For each of the friends, the journey to find herself includes learning to make choices in romance that bring happiness and strength; but all four make mistakes along the way. Why does Ruth make the decisions she does with Gavin? For what reason or reasons is Setsu susceptible to James’s manipulations? Why is Opal so quick to dismiss Daniel’s interest in her, and Fran to dismiss Sanjeev’s? If you were a fifth college suitemate, what advice about relationships with men would you give to each of the friends?

Ruth’s mother and father are from immigrant families, and Ruth’s mother holds on to connections and traditions from “the old country,” often discouraging her daughter from embracing what is foreign or unfamiliar in modern American culture. In what ways does she attempt to hold Ruth back? Are there instances in which she is right in rejecting the new and working to preserve the old? What expectations are placed on the other girls by their parents? Which of these expectations are fair, and which unfair?

Some weeks after Amara has left, Opal tells us, “But I was beginning to see that at some point, yes, we had to cut loose old hurts, or they would swell and swell until they infected the parts of our true selves that remained.” It is this understanding that eventually sets her free.
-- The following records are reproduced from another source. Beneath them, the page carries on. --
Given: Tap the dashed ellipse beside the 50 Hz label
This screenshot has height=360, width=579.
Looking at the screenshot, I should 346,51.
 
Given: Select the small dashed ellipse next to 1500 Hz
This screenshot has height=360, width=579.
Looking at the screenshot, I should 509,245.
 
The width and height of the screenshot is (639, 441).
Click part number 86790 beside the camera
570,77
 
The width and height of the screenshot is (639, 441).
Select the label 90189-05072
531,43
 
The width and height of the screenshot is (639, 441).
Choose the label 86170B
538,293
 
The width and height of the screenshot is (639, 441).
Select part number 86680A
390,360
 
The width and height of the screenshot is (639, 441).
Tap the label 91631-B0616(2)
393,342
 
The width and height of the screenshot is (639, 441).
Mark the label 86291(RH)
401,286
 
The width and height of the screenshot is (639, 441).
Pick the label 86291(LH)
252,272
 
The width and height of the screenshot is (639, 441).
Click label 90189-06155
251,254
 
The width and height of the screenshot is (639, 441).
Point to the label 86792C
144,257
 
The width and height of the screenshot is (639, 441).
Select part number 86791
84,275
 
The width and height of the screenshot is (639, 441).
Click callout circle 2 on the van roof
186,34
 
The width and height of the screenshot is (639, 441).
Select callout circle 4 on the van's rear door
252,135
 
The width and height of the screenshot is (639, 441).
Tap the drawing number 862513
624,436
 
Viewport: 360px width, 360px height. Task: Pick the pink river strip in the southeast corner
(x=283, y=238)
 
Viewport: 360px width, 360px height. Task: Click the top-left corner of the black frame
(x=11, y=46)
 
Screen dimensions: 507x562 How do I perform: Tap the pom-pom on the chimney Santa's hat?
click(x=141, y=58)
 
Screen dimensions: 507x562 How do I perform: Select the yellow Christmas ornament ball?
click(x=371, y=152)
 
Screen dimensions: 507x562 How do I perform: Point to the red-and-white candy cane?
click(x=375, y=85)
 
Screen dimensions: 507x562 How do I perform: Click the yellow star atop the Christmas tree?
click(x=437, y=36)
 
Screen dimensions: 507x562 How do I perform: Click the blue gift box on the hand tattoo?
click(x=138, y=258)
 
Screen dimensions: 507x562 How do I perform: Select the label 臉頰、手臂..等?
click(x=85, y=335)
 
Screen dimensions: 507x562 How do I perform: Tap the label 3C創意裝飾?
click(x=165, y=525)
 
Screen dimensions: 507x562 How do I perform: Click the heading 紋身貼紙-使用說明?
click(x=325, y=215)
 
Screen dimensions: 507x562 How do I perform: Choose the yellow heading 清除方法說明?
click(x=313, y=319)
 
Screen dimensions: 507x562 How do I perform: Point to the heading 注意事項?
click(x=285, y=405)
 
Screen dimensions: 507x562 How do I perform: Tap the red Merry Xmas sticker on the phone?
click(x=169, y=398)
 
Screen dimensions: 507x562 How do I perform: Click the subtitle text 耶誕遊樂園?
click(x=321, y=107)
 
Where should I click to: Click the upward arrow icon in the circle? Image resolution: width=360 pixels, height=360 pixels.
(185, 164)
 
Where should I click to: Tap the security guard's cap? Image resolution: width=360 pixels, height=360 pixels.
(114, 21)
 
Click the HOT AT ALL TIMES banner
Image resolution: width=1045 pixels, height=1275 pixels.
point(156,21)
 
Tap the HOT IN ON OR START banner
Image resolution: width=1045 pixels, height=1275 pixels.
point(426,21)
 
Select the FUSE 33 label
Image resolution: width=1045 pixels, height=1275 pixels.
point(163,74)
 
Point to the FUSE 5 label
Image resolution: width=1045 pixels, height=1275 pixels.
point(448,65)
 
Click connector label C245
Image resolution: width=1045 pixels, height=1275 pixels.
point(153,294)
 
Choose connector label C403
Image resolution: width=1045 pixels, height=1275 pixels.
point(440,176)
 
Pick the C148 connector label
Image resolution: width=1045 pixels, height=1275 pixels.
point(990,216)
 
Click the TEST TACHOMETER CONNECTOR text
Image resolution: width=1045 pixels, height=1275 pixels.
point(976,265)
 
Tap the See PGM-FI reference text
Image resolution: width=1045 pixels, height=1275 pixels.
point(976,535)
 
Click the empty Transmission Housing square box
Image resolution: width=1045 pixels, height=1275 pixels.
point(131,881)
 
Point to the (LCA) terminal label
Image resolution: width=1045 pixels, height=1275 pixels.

What epiphanies do the other women have about the choices they have made? Why do these moments of revelation come at crisis points in their lives? Have you had such a moment in your life?

Setsu’s fullest expression of herself is through her music, and Ruth finds herself, in part, through writing. For Opal, it is painting and sketching, and Francesca, too, is attracted to the fine arts. In one form or another, art is significant to a number of characters in the book. Is there something about art that reaches beyond our conscious understanding? Can it call us to something higher or greater in ourselves?

In the opening of the book, Ruth says, “Years ago we could not have dreamed we would ever be this picture of contentment. But no storms rage forever, not even those that whirl within us. Yes, each of us was stronger than she knew. Even I.” What are the self-destructive tendencies the characters must overcome in order to find who they are meant to be? Is each of us born with some “bit of darkness” in us as well as strength, and is it part of our purpose in life to claim what is strong within? Is what is strongest in us the truest part of ourselves, as the book suggests?